Computing a fourier transform on a whole sound or a single segment of the sound may not be enough information for what you desire. One great idea is to compute the DFT on successive sections along the entire sound signal. A window is “slided” along the signal and a DFT is computed at each of these slides. This process is called a Short-Time Fourier Transform. This method allows you to represent the signals in the frequency spectrum, while also maintaining most of the information from the time dimension (as Hannah Montana might say, it’s the best of both worlds).

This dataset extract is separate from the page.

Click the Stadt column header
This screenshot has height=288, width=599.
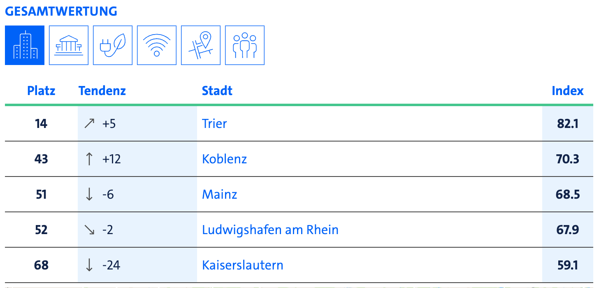[x=217, y=91]
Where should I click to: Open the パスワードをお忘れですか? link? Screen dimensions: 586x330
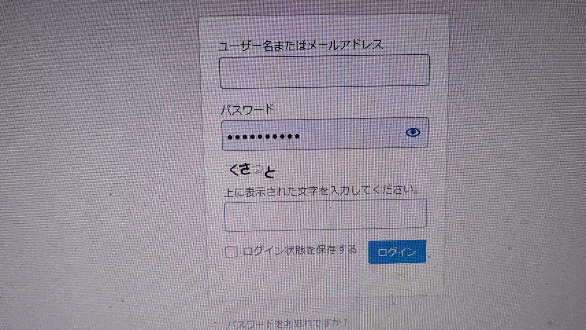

We can plot the results of an STFT in what is called a spectrogram. The spectogram is useful in bioacoustics, acoustics, and ecoacoustics (among others) because it allows you to represent three variables in a 2D plot, which avoids using a 3D representation that is genereally not appealing. The successive DFT are plotted against time with the relative amplitude of each sine function of each DFT represented by some color scale. In other words, the spectrogram has an x-axis of time, a y-axis of frequency, and the amplitude represented by the color scheme used inside the plot (which is usually included in a scale).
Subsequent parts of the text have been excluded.